**Task input**
╭──

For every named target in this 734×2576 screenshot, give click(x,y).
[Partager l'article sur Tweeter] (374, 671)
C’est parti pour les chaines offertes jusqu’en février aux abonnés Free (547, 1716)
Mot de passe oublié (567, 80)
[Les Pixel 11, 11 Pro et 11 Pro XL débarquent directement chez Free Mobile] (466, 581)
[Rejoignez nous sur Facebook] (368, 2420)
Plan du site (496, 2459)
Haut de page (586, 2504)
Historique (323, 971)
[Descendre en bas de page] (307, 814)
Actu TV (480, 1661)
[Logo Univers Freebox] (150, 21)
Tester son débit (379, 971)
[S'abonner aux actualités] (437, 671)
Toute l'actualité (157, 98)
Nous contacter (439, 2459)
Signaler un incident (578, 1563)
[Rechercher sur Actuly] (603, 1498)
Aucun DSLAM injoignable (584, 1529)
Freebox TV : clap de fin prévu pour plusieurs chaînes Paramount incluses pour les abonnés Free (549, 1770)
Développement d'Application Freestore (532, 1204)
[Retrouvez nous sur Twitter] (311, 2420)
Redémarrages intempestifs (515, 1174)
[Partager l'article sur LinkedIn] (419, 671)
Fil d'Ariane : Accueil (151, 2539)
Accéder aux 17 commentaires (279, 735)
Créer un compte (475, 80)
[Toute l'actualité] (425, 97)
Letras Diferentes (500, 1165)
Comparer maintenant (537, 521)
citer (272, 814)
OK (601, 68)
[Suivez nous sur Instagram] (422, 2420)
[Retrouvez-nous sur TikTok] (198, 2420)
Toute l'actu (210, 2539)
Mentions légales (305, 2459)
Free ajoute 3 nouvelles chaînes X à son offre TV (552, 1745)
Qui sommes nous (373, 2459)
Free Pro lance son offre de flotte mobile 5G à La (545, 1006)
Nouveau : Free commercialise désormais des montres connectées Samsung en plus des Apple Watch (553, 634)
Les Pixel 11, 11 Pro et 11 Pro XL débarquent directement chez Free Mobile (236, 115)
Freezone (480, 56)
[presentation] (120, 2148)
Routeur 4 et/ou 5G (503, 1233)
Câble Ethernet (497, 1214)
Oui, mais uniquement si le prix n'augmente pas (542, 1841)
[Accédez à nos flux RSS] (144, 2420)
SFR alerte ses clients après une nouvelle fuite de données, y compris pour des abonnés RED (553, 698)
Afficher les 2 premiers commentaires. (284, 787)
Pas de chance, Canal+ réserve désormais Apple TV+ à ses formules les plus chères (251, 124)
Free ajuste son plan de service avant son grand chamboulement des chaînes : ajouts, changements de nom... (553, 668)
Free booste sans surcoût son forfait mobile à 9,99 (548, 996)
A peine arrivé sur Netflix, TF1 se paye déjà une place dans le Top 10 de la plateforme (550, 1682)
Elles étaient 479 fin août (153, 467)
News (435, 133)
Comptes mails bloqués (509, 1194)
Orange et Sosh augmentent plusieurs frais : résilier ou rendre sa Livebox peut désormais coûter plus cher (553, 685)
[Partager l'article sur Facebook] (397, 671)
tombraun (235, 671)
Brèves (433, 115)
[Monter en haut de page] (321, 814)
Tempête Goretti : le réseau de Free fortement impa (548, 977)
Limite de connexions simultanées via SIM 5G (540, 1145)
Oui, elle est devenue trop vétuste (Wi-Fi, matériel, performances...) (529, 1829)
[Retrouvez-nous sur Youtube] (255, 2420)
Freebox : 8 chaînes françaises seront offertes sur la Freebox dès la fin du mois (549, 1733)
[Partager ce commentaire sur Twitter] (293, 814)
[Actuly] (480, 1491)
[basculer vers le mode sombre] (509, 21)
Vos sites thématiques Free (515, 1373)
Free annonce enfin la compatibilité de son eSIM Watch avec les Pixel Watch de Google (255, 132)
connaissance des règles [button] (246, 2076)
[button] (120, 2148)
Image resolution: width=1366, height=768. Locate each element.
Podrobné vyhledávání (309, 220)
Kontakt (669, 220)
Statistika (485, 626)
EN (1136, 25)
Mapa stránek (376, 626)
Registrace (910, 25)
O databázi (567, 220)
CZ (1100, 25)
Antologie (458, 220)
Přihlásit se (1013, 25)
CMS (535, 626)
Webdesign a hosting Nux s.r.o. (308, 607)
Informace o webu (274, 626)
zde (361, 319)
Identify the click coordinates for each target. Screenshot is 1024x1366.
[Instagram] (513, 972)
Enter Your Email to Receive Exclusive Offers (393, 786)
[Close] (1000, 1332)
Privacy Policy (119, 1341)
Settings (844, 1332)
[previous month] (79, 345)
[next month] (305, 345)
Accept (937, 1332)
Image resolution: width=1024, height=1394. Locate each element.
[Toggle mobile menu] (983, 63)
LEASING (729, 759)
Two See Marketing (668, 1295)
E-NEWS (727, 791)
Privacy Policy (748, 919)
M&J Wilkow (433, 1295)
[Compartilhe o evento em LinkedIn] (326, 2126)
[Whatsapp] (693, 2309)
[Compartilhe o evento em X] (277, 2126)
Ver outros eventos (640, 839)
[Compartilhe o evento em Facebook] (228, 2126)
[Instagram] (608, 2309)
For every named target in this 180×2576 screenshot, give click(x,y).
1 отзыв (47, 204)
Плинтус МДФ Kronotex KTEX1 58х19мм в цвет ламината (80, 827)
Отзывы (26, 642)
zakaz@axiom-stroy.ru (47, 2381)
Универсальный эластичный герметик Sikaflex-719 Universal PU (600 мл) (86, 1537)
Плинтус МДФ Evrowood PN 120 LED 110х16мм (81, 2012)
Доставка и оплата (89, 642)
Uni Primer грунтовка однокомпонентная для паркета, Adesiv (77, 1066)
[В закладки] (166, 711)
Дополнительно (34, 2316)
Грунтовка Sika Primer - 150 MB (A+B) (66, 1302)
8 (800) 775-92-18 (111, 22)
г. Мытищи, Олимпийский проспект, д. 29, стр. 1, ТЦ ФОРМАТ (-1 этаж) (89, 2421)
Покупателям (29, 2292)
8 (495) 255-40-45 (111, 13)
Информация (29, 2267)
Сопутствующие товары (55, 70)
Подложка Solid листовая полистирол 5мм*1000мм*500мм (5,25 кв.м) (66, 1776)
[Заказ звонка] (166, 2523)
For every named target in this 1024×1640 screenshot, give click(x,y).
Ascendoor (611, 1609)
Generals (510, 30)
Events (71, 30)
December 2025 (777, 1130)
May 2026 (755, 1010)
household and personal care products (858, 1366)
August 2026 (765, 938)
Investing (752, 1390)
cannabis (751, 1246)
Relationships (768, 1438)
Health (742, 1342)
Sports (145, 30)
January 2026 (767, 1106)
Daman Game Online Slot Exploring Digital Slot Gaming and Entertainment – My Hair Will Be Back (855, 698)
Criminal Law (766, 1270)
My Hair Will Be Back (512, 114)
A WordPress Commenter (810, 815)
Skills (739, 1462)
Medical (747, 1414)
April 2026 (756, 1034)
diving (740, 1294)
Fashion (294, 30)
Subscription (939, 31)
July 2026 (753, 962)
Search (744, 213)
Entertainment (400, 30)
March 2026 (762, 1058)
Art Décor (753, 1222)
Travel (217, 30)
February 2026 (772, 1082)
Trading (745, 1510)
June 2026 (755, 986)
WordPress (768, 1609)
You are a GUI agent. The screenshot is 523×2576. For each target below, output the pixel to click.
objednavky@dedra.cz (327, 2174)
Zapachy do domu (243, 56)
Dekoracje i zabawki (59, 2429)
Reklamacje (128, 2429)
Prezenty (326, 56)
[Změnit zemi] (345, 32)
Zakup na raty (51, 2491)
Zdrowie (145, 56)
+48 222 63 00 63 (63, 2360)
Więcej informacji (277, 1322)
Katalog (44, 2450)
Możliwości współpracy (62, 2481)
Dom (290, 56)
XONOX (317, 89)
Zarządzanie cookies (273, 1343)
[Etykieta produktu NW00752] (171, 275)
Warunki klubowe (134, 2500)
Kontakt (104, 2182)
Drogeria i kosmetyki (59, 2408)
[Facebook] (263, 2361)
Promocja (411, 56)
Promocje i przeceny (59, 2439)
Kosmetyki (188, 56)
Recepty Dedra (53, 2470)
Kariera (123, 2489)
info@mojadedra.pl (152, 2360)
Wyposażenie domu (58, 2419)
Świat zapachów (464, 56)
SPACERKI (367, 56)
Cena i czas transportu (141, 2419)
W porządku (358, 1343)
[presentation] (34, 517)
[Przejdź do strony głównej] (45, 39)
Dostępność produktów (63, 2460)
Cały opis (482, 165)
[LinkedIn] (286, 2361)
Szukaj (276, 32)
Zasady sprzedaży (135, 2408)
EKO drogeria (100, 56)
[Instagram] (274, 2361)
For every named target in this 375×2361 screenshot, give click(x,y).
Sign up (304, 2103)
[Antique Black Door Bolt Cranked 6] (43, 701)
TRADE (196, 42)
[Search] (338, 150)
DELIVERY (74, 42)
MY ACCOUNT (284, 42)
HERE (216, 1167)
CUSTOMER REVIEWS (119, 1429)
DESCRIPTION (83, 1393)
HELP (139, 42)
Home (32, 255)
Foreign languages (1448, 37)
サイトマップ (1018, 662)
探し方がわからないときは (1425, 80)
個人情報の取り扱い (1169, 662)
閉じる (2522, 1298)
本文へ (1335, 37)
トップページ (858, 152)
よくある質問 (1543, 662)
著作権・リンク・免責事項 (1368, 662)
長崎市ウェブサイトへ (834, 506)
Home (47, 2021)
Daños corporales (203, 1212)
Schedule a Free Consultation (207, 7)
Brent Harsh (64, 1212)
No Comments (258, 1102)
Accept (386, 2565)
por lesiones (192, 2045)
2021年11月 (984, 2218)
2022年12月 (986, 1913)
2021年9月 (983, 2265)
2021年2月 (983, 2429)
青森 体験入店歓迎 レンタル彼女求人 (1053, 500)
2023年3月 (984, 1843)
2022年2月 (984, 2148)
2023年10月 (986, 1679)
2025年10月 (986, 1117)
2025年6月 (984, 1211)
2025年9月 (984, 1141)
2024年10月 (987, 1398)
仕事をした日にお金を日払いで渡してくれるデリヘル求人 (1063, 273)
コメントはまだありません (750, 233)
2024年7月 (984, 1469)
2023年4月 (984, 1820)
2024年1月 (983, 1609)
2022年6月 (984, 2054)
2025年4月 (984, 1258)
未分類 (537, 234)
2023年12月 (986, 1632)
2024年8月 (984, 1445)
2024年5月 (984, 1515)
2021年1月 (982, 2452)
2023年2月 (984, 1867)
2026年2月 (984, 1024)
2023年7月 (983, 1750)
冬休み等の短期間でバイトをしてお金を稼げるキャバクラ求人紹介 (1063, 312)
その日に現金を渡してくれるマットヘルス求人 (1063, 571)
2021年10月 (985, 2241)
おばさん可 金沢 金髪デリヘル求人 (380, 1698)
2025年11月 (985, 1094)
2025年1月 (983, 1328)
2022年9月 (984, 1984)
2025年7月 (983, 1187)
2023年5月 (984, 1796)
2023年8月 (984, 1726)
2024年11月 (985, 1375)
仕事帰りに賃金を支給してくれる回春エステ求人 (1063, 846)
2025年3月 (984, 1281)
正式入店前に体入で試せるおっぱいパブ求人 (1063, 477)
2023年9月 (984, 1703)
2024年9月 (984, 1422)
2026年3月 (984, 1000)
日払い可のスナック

╰──

**What you are asked to do**
Once the line with "Relationships (768, 1438)" is found in the records above, print exactly that line and every line after it through the line with "Entertainment (400, 30)".

**Answer to this problem**
Relationships (768, 1438)
Health (742, 1342)
Sports (145, 30)
January 2026 (767, 1106)
Daman Game Online Slot Exploring Digital Slot Gaming and Entertainment – My Hair Will Be Back (855, 698)
Criminal Law (766, 1270)
My Hair Will Be Back (512, 114)
A WordPress Commenter (810, 815)
Skills (739, 1462)
Medical (747, 1414)
April 2026 (756, 1034)
diving (740, 1294)
Fashion (294, 30)
Subscription (939, 31)
July 2026 (753, 962)
Search (744, 213)
Entertainment (400, 30)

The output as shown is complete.